Start of MATERIAL SHOWN

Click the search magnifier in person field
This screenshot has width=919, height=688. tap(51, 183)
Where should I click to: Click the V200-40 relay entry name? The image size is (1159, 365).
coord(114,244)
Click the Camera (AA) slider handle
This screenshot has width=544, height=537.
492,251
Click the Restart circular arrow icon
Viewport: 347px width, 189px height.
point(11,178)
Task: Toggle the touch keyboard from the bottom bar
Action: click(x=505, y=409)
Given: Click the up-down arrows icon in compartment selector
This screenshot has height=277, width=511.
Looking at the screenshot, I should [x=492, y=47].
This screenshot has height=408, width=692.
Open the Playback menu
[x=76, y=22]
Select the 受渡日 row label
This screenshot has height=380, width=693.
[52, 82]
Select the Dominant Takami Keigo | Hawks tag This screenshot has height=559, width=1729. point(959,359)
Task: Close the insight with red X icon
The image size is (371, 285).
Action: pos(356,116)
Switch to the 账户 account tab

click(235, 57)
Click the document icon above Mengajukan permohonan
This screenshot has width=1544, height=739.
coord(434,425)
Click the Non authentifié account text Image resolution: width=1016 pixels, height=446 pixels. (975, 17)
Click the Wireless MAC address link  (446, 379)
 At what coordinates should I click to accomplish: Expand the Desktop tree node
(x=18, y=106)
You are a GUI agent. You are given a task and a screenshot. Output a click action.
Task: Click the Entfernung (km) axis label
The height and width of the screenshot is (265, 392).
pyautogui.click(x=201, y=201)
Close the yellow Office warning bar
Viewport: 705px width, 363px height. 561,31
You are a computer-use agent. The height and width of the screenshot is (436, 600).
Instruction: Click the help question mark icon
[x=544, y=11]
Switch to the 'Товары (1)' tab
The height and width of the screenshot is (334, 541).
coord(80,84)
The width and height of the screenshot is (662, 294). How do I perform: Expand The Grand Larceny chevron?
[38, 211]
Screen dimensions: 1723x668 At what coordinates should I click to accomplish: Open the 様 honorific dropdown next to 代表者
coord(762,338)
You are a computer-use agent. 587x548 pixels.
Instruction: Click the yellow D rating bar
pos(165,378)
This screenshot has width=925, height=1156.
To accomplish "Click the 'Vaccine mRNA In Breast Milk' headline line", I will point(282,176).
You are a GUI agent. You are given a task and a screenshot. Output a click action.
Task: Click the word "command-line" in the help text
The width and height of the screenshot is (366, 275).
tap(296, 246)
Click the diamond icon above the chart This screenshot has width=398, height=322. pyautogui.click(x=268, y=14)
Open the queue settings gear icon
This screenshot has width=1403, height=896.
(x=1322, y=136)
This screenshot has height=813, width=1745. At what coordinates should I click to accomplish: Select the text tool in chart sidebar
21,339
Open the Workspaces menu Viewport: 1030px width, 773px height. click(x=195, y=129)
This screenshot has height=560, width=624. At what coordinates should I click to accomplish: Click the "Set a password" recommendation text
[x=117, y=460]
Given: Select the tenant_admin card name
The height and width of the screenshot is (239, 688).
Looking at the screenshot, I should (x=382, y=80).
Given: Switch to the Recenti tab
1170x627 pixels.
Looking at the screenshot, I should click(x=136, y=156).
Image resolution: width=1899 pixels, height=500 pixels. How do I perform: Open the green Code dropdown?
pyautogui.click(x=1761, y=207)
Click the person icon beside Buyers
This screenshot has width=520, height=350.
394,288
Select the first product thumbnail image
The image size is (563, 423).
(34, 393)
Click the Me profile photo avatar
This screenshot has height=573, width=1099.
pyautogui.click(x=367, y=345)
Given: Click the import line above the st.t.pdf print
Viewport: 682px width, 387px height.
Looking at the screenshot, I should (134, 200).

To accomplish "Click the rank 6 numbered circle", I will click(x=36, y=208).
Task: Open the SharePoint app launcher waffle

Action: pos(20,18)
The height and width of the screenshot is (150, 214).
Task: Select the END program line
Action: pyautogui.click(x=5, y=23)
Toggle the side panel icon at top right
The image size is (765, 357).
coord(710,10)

End of MATERIAL SHOWN

## WHAT YOU SHOULD DO
Could you set down every line above exactly as written?

## RESPONSE AREA
Click the search magnifier in person field
This screenshot has width=919, height=688. tap(51, 183)
Where should I click to: Click the V200-40 relay entry name? The image size is (1159, 365).
coord(114,244)
Click the Camera (AA) slider handle
This screenshot has width=544, height=537.
492,251
Click the Restart circular arrow icon
Viewport: 347px width, 189px height.
point(11,178)
Task: Toggle the touch keyboard from the bottom bar
Action: click(x=505, y=409)
Given: Click the up-down arrows icon in compartment selector
This screenshot has height=277, width=511.
Looking at the screenshot, I should [x=492, y=47].
This screenshot has height=408, width=692.
Open the Playback menu
[x=76, y=22]
Select the 受渡日 row label
This screenshot has height=380, width=693.
[52, 82]
Select the Dominant Takami Keigo | Hawks tag This screenshot has height=559, width=1729. point(959,359)
Task: Close the insight with red X icon
The image size is (371, 285).
Action: pos(356,116)
Switch to the 账户 account tab

click(235, 57)
Click the document icon above Mengajukan permohonan
This screenshot has width=1544, height=739.
coord(434,425)
Click the Non authentifié account text Image resolution: width=1016 pixels, height=446 pixels. (975, 17)
Click the Wireless MAC address link  (446, 379)
 At what coordinates should I click to accomplish: Expand the Desktop tree node
(x=18, y=106)
You are a GUI agent. You are given a task and a screenshot. Output a click action.
Task: Click the Entfernung (km) axis label
The height and width of the screenshot is (265, 392).
pyautogui.click(x=201, y=201)
Close the yellow Office warning bar
Viewport: 705px width, 363px height. 561,31
You are a computer-use agent. The height and width of the screenshot is (436, 600).
Instruction: Click the help question mark icon
[x=544, y=11]
Switch to the 'Товары (1)' tab
The height and width of the screenshot is (334, 541).
coord(80,84)
The width and height of the screenshot is (662, 294). How do I perform: Expand The Grand Larceny chevron?
[38, 211]
Screen dimensions: 1723x668 At what coordinates should I click to accomplish: Open the 様 honorific dropdown next to 代表者
coord(762,338)
You are a computer-use agent. 587x548 pixels.
Instruction: Click the yellow D rating bar
pos(165,378)
This screenshot has width=925, height=1156.
To accomplish "Click the 'Vaccine mRNA In Breast Milk' headline line", I will point(282,176).
You are a GUI agent. You are given a task and a screenshot. Output a click action.
Task: Click the word "command-line" in the help text
The width and height of the screenshot is (366, 275).
tap(296, 246)
Click the diamond icon above the chart This screenshot has width=398, height=322. pyautogui.click(x=268, y=14)
Open the queue settings gear icon
This screenshot has width=1403, height=896.
(x=1322, y=136)
This screenshot has height=813, width=1745. At what coordinates should I click to accomplish: Select the text tool in chart sidebar
21,339
Open the Workspaces menu Viewport: 1030px width, 773px height. click(x=195, y=129)
This screenshot has height=560, width=624. At what coordinates should I click to accomplish: Click the "Set a password" recommendation text
[x=117, y=460]
Given: Select the tenant_admin card name
The height and width of the screenshot is (239, 688).
Looking at the screenshot, I should (x=382, y=80).
Given: Switch to the Recenti tab
1170x627 pixels.
Looking at the screenshot, I should click(x=136, y=156).
Image resolution: width=1899 pixels, height=500 pixels. How do I perform: Open the green Code dropdown?
pyautogui.click(x=1761, y=207)
Click the person icon beside Buyers
This screenshot has width=520, height=350.
394,288
Select the first product thumbnail image
The image size is (563, 423).
(34, 393)
Click the Me profile photo avatar
This screenshot has height=573, width=1099.
pyautogui.click(x=367, y=345)
Given: Click the import line above the st.t.pdf print
Viewport: 682px width, 387px height.
Looking at the screenshot, I should (134, 200).

To accomplish "Click the rank 6 numbered circle", I will click(x=36, y=208).
Task: Open the SharePoint app launcher waffle

Action: pos(20,18)
The height and width of the screenshot is (150, 214).
Task: Select the END program line
Action: pyautogui.click(x=5, y=23)
Toggle the side panel icon at top right
The image size is (765, 357).
coord(710,10)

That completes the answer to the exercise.